Karen Hughes, creative director, This Is True North
Karen Hughes, creative director, True North

“18 months (and counting) is the longest period of time I’ve worked on a project. The key to keeping lengthy projects interesting begins with future-proofing the original concept: rigorously testing the idea, ensuring it’s strong enough to pass the test of time and has enough mileage to flex across an endless number of channels and scenarios, and remaining fresh and engaging throughout. From there, the way to keep up momentum and enthusiasm for a job is to continually push and challenge your original thinking. Don’t be afraid to take things in an unexpected direction, always be open to new ideas and seek out interesting collaborations.”


Felicia Rosenzweig, partner, Prophet
Felicia Rosenzweig, partner, Prophet

“We recently designed a global visual identity system that took over a year in the making to get corporate stakeholders and all the markets engaged and ready to go. While working out the details, we focused on two key things to keep it interesting and motivating for our team: 1) Introducing a continuous stream of boundary-pushing real-world inspiration, and 2) empowering the team to propose enhancements all along, not just act on feedback. Starting a project with energy is fairly easy – keeping the positive energy going through endless iterations is harder but essential for both the impact of the end product and the learning experience.”

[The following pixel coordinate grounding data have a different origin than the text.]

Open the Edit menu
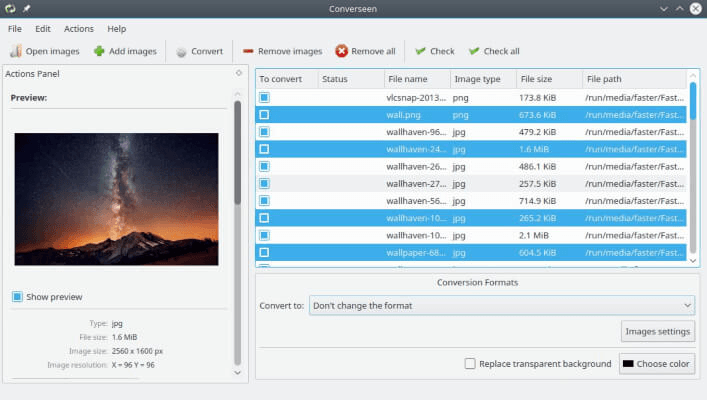 coord(43,29)
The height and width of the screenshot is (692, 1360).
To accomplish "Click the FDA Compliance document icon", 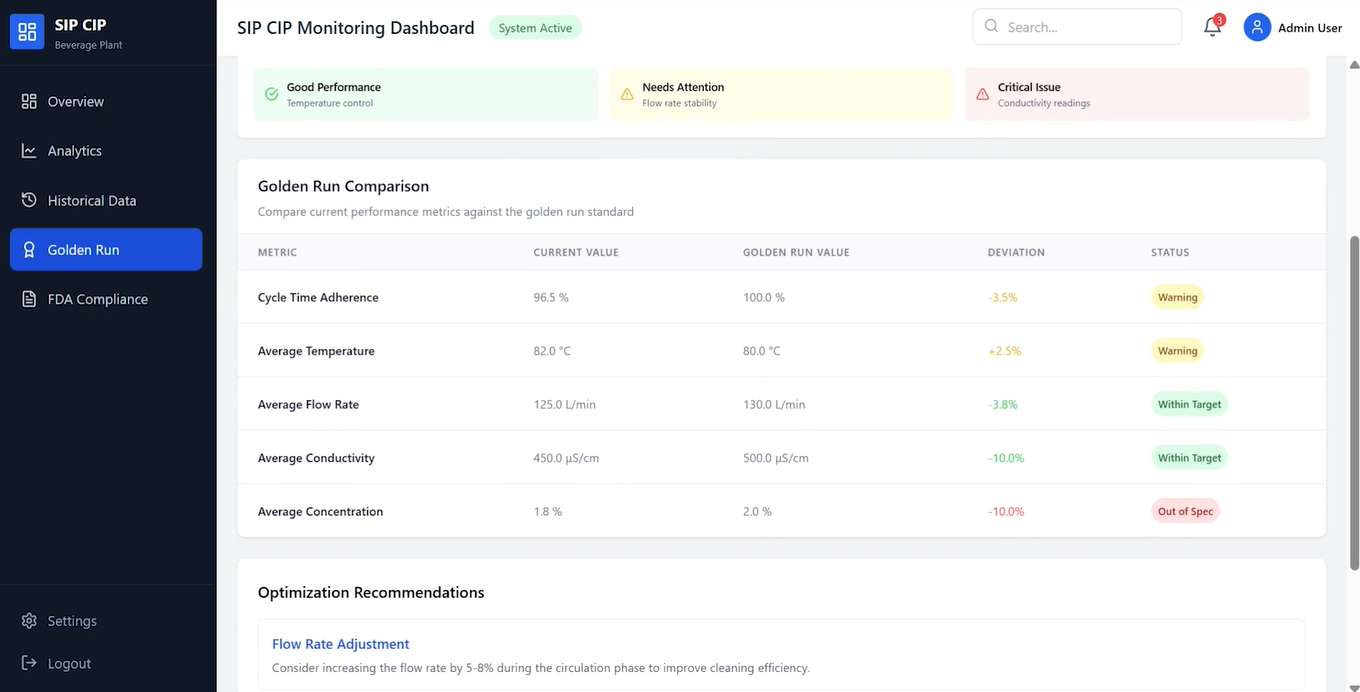I will 29,299.
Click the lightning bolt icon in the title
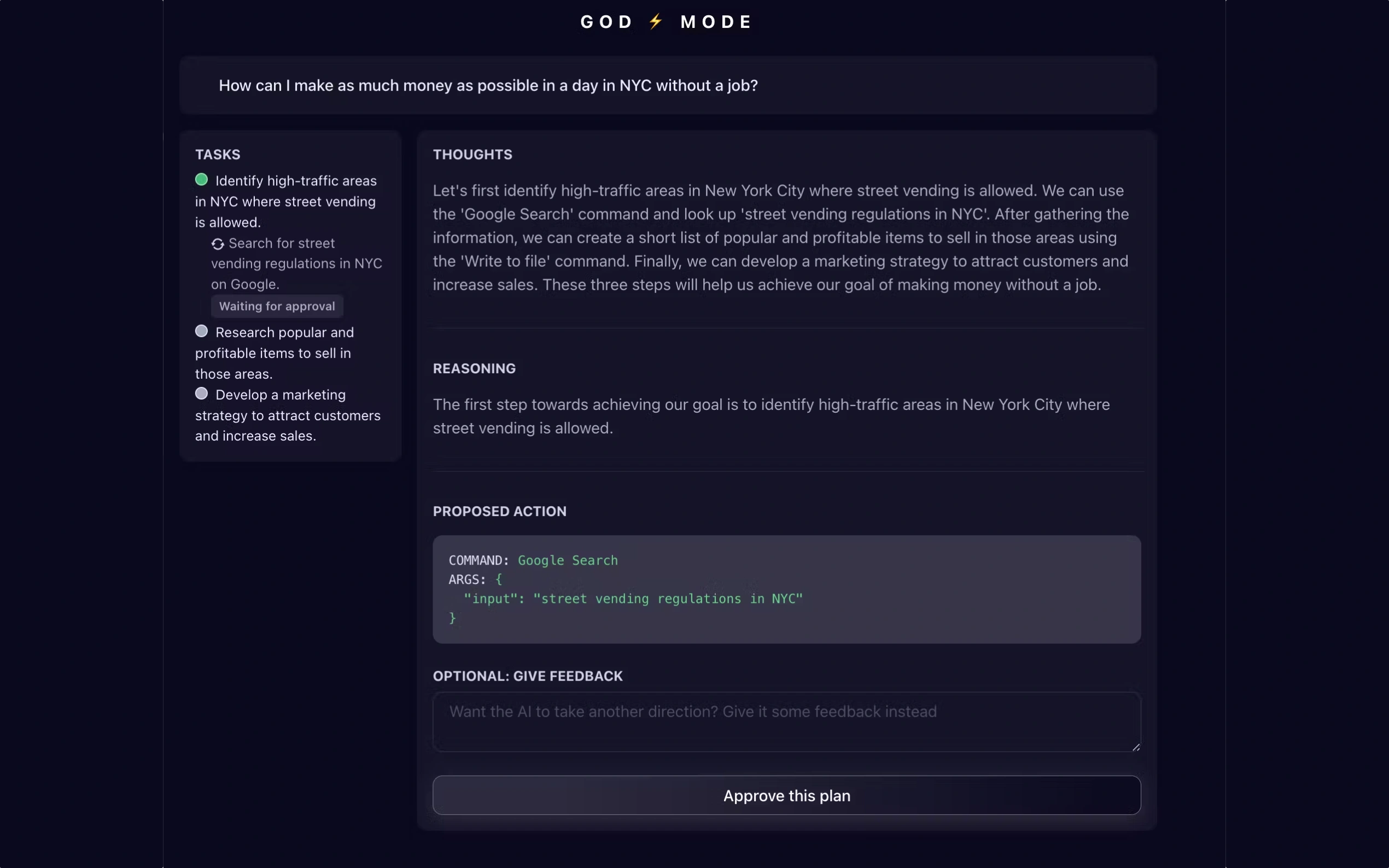This screenshot has width=1389, height=868. (x=656, y=22)
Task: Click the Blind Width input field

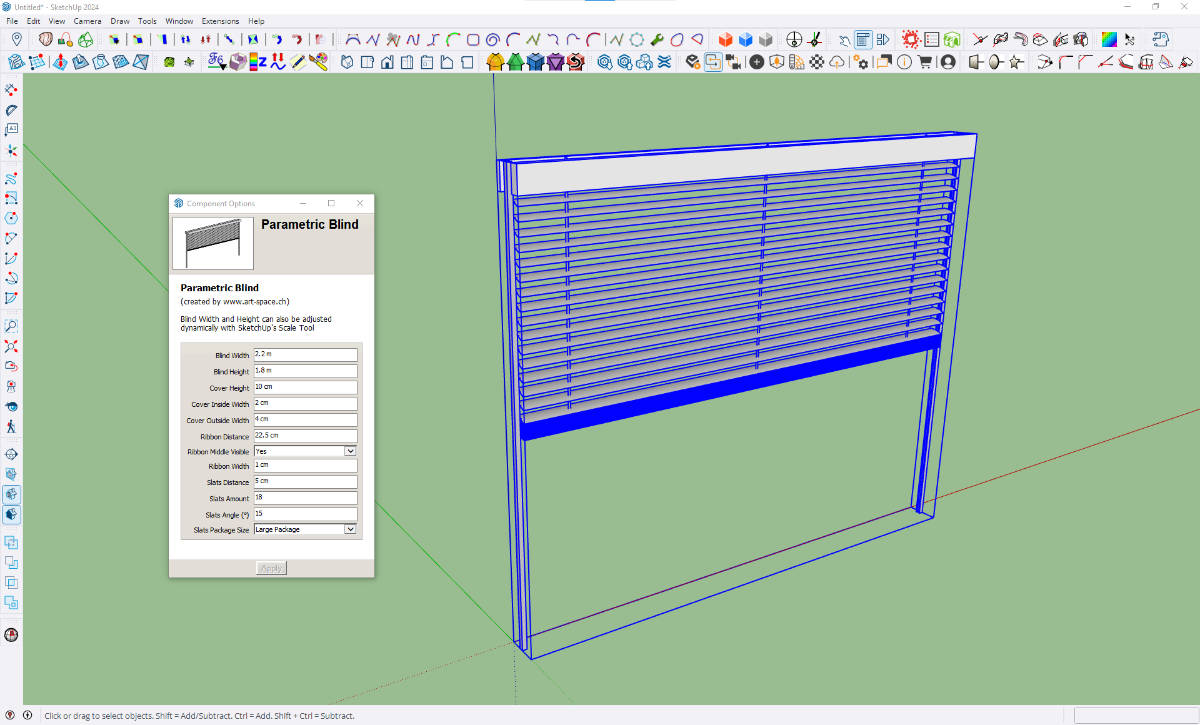Action: (x=305, y=355)
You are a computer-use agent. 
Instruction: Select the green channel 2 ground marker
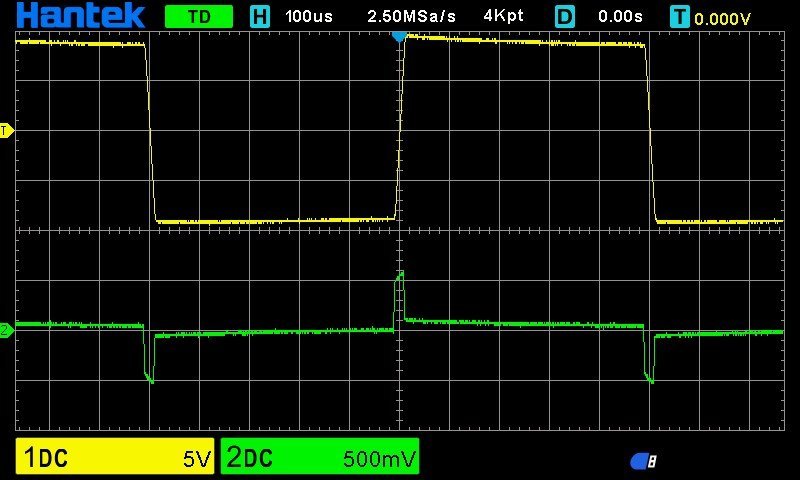point(6,330)
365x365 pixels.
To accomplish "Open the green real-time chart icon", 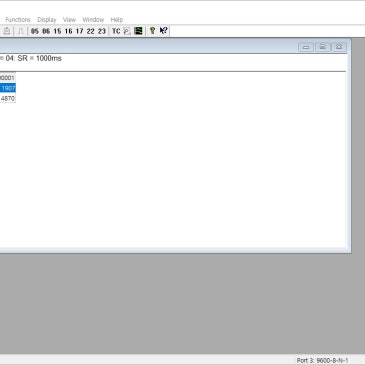I will coord(138,31).
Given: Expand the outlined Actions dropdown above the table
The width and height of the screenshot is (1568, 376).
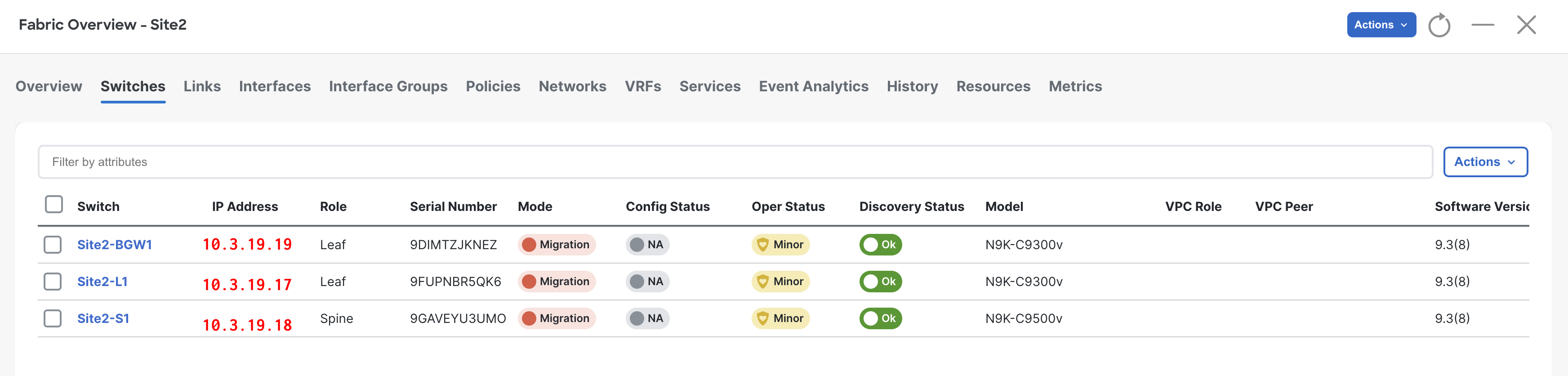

David Godber, group chief executive officer, Elmwood
David Godber, group chief executive, Elmwood

“Maybe this is a slightly philosophical answer but my longest running project is actually me! My life so far has been an education: many roles in different sectors and within numerous countries and cultures, the thousands of people I have met (many of whom I call my friends) – and I’m still learning about the wonderful world that we live in. As for keeping it interesting, well for me it’s about the people I meet from all walks of life, their stories and challenges. These are what keep me inspired every day. And I think I’ll be on this particular project for about another 40 years – at least I hope so!”